Rewrite the material from the line with "Where should I click to: Open" to the line with "Open 運営者 navigation item", requests included, offsetting every coordinate in the answers by adding 76 to each number. Leave the pictures out of your answer.

---------- ENTRIES SUPPLIED

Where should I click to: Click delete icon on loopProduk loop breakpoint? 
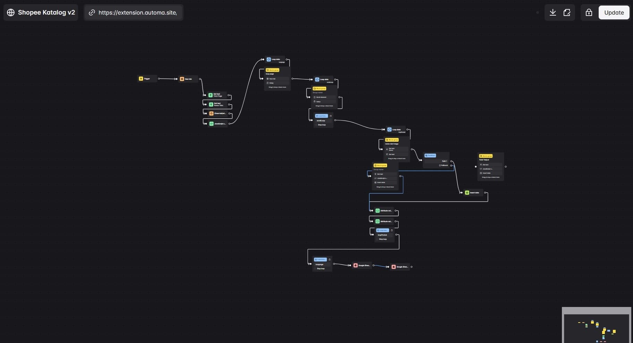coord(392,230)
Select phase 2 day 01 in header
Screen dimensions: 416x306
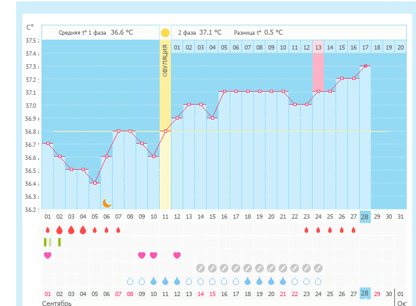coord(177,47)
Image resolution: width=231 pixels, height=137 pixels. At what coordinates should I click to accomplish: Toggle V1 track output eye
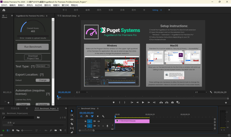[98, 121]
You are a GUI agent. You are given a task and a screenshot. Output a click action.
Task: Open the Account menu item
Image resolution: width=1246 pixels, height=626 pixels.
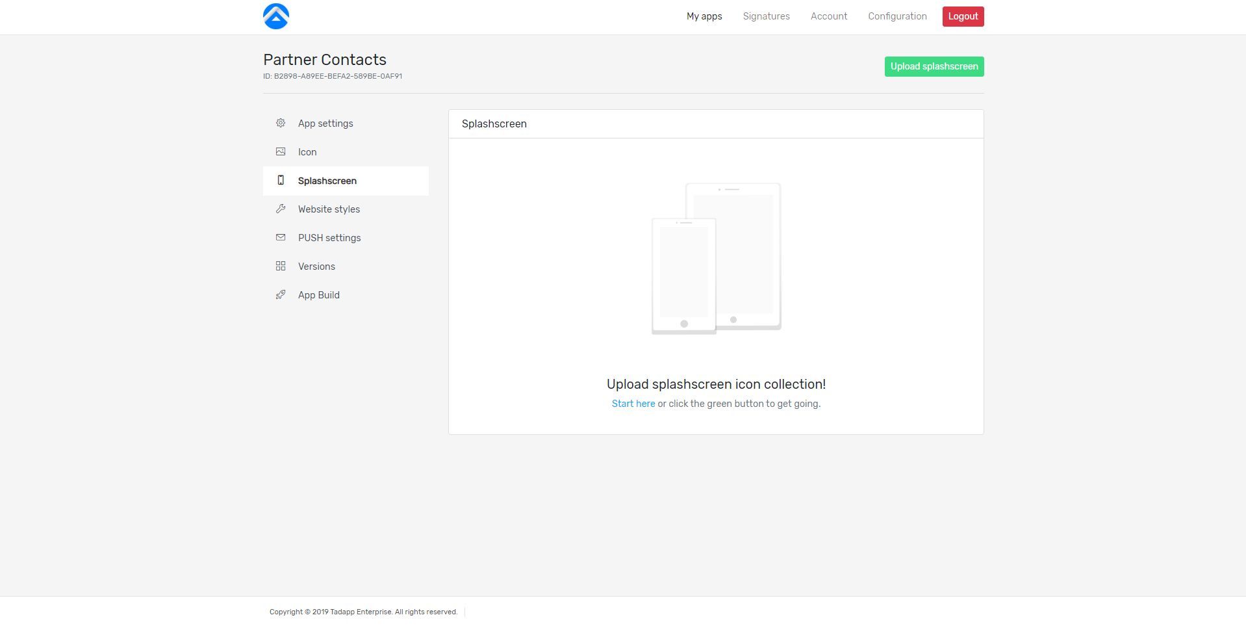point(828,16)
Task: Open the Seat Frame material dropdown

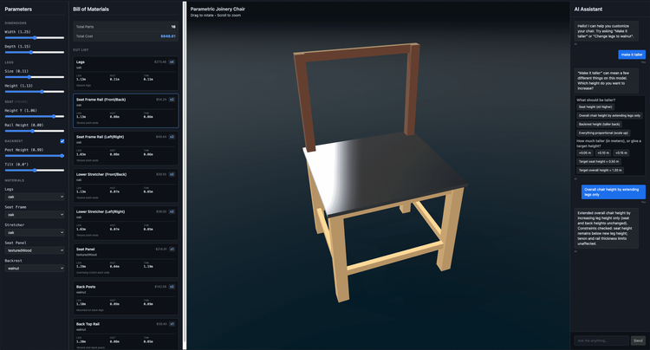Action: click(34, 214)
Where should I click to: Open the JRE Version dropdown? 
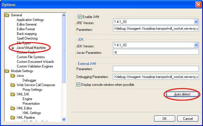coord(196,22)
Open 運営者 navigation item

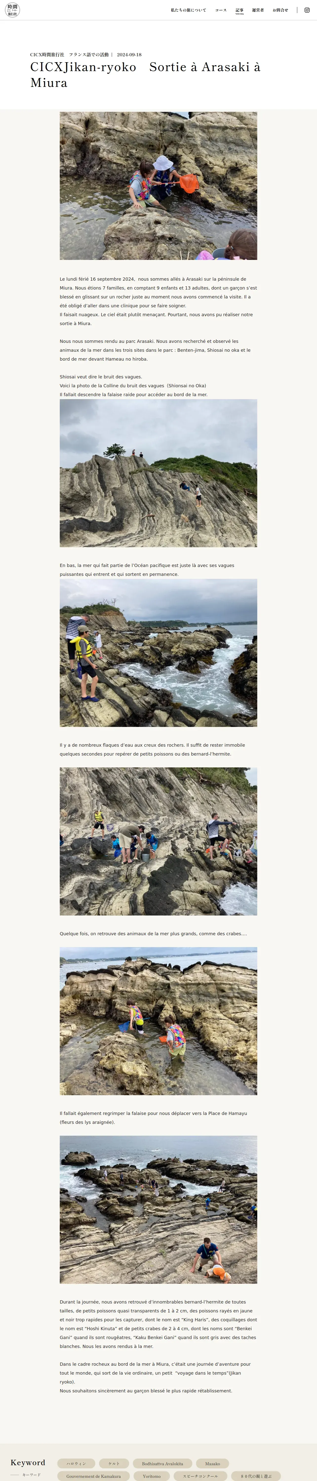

--------------------
---------- ENTRIES SUPPLIED

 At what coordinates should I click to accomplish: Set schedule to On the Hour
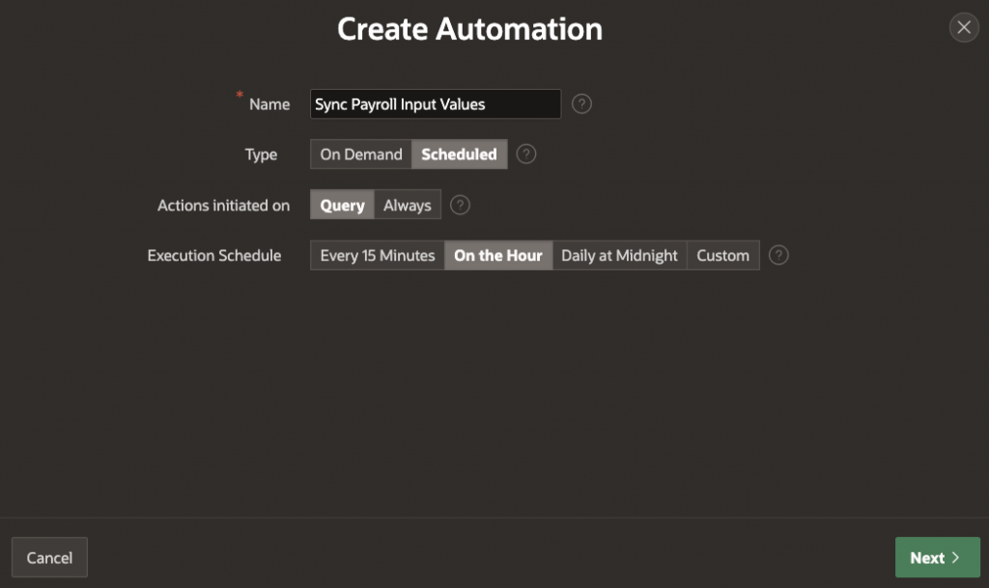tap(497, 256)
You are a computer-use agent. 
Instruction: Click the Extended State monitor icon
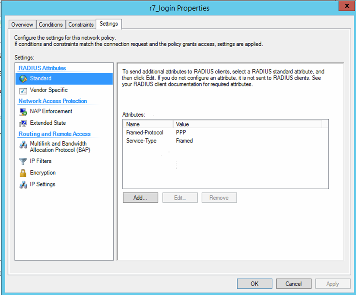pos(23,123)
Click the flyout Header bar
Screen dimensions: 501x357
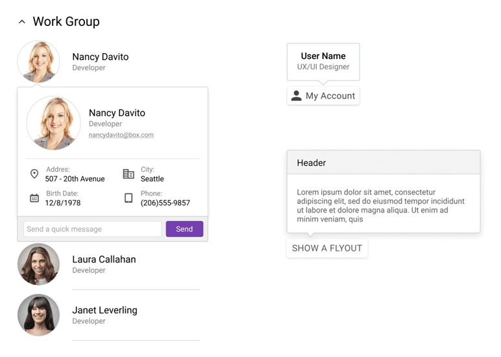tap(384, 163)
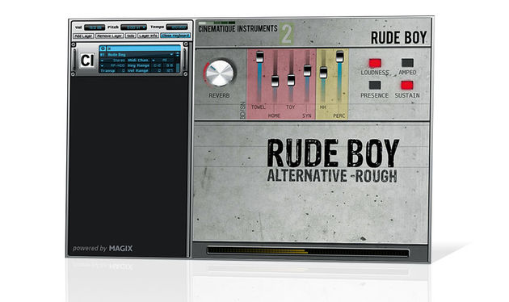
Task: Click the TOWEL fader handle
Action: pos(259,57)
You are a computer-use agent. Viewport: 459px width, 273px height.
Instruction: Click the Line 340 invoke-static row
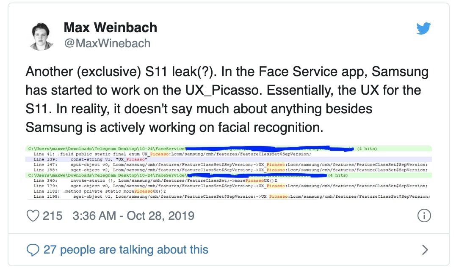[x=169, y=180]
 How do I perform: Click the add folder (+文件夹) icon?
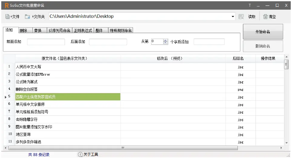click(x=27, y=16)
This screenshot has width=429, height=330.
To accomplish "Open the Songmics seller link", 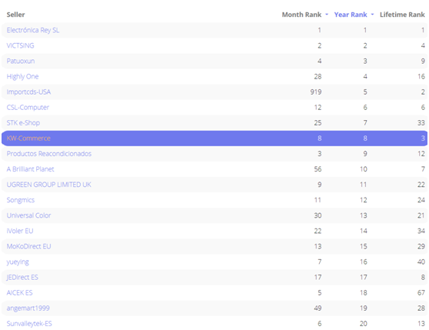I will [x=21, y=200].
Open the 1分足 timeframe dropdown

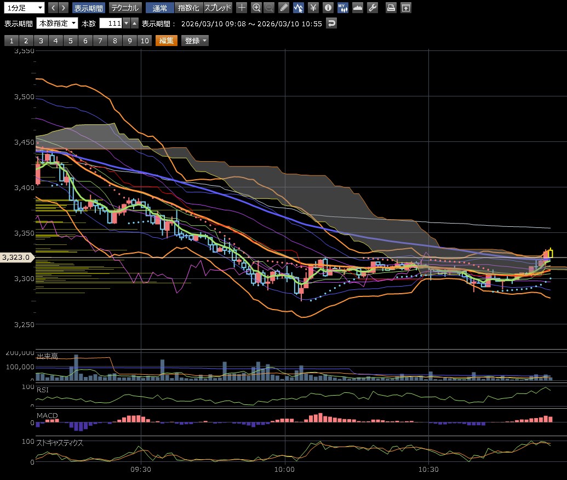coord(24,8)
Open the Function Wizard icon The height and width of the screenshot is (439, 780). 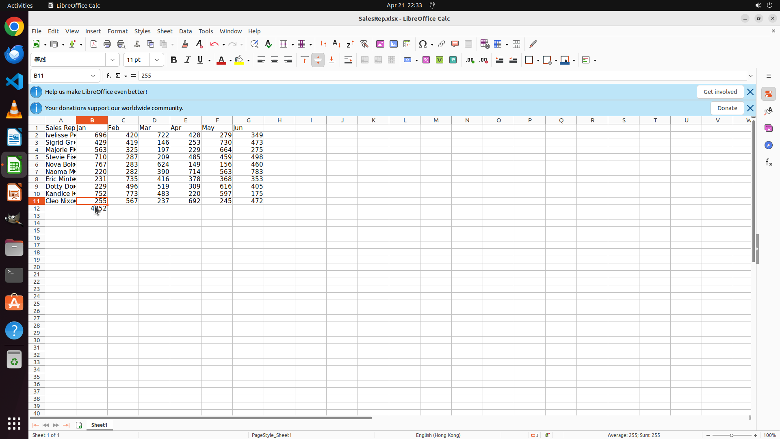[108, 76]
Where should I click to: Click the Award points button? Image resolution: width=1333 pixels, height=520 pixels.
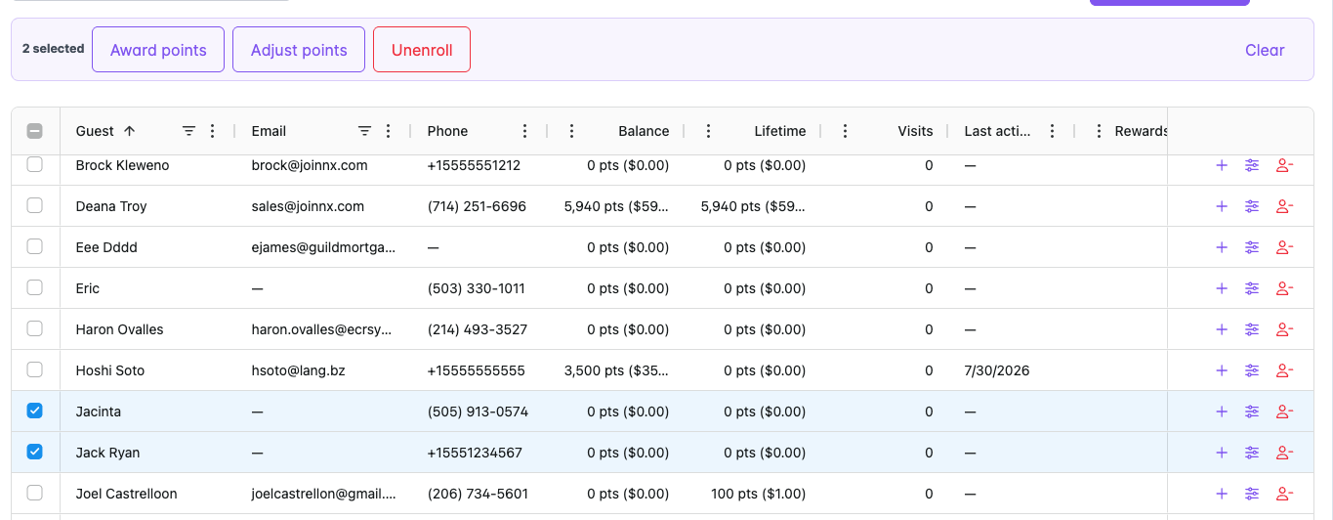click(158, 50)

--------------------

* **SOLVED PROBLEM**:
Where should I click to: Open the JRE Version dropdown? 
coord(272,98)
Open 運営者 navigation item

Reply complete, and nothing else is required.